___ Raw data ___

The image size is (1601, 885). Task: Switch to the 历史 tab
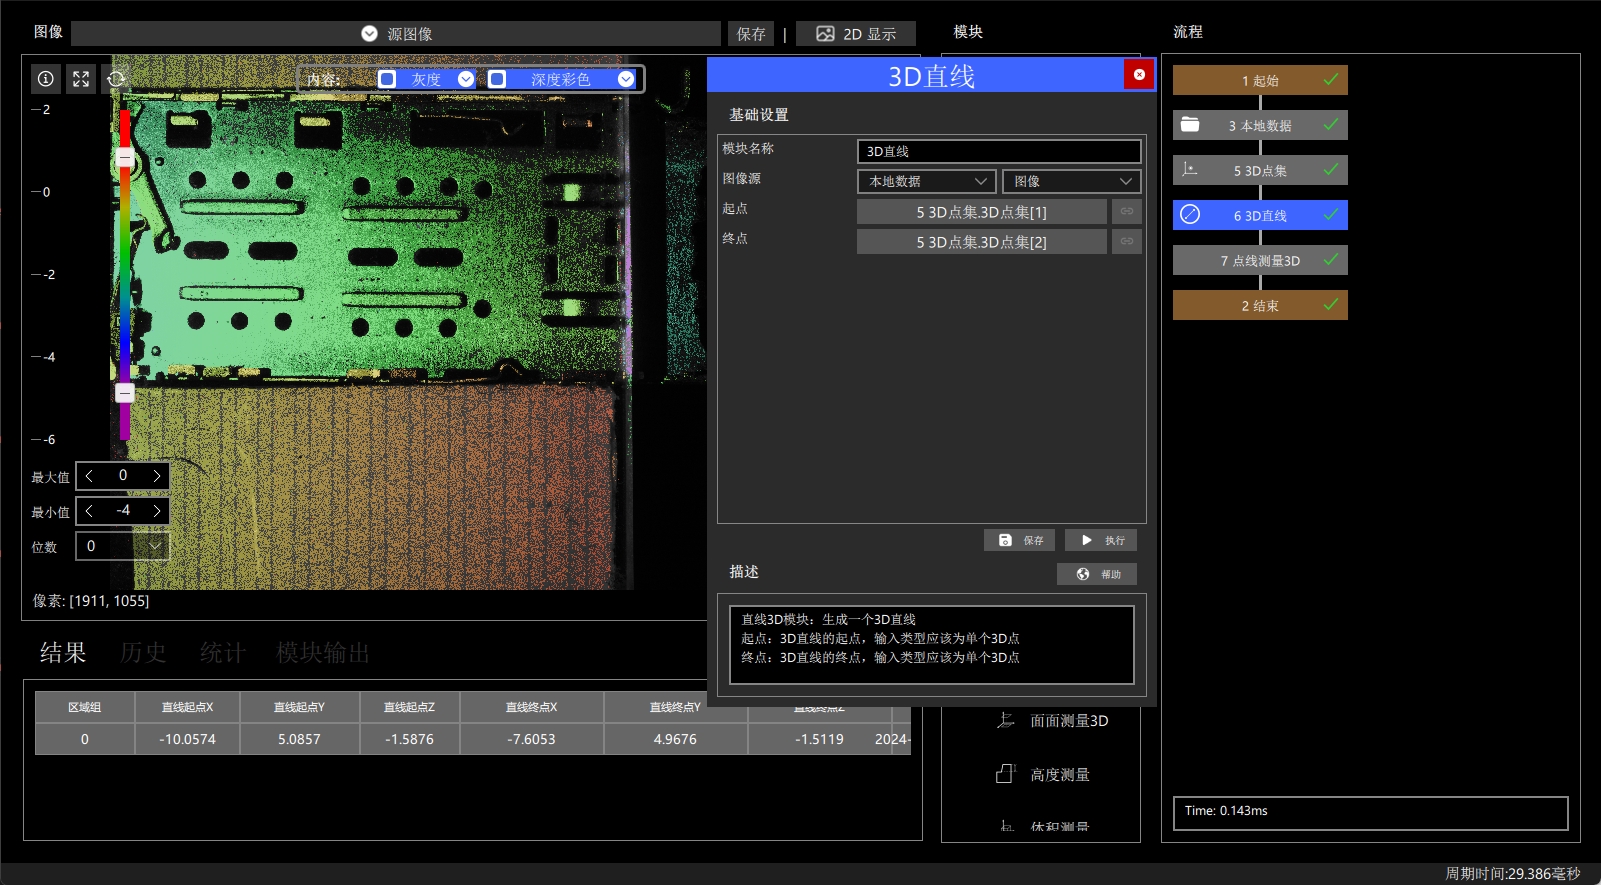pyautogui.click(x=143, y=653)
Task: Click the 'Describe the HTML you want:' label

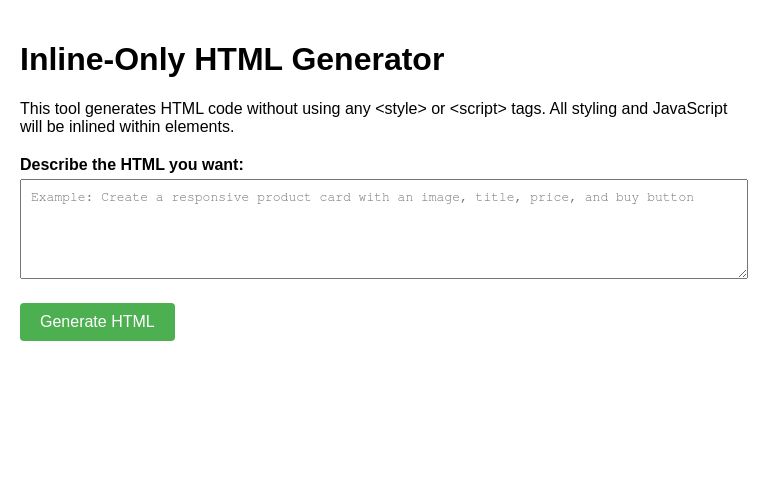Action: tap(132, 165)
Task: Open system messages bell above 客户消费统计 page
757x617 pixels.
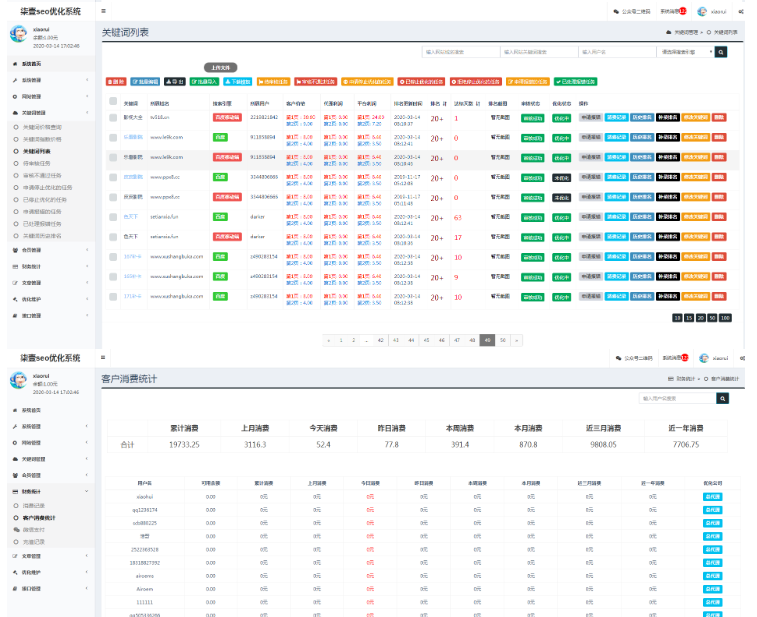Action: coord(673,357)
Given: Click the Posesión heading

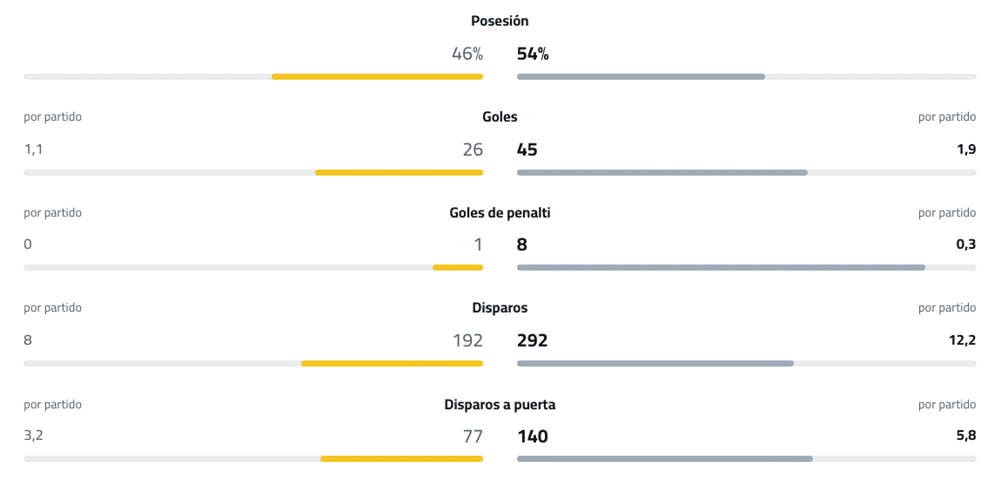Looking at the screenshot, I should tap(500, 21).
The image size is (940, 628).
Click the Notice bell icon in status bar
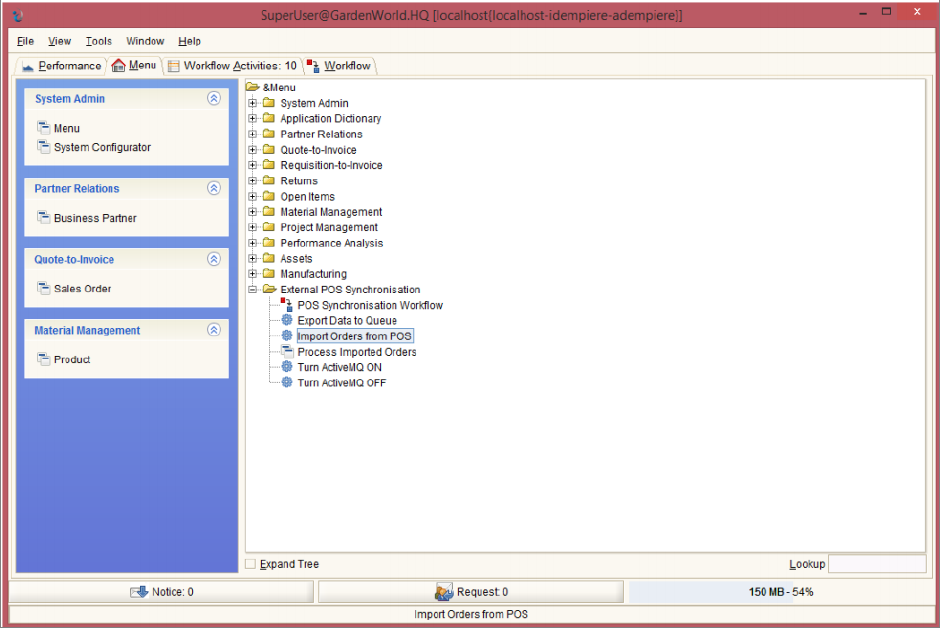tap(139, 592)
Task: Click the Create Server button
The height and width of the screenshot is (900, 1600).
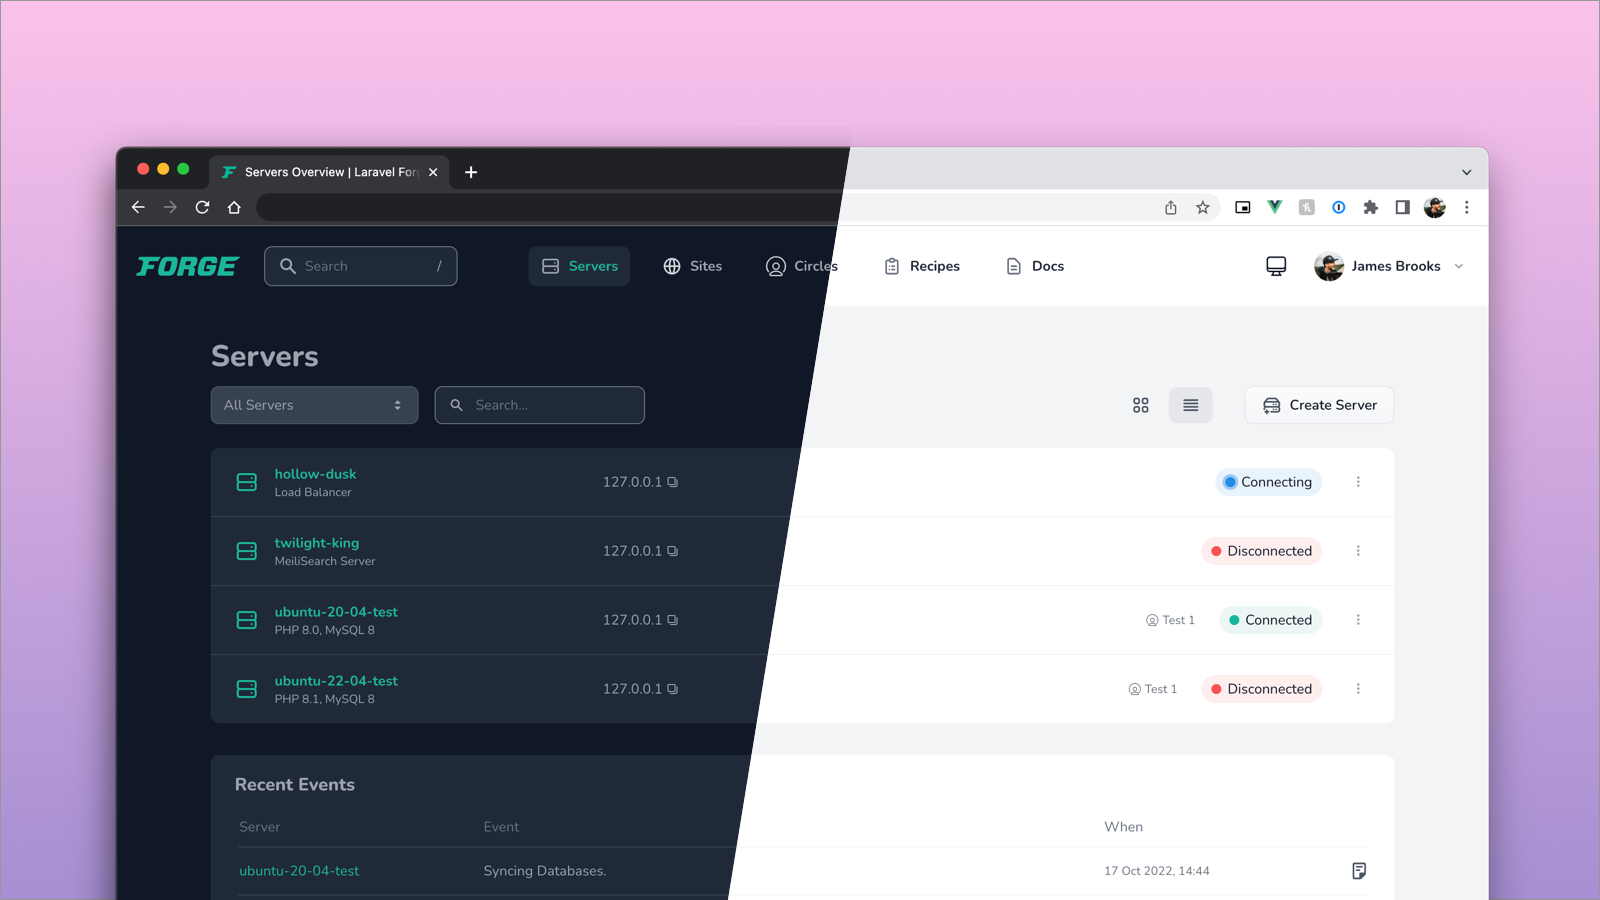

___

* _Instruction_: Return the lines word for word, beginning with the line that contains "Task: Open system" and continuing through the final line of the records, with both ends included. Omit the pictures from your answer.

* _In response_:
Task: Open system messages bell above 客户消费统计 page
757x617 pixels.
Action: coord(673,357)
Given: Click the Posesión heading

Looking at the screenshot, I should tap(500, 21).
The image size is (940, 628).
Click the Notice bell icon in status bar
tap(139, 592)
Task: Click the Create Server button
The height and width of the screenshot is (900, 1600).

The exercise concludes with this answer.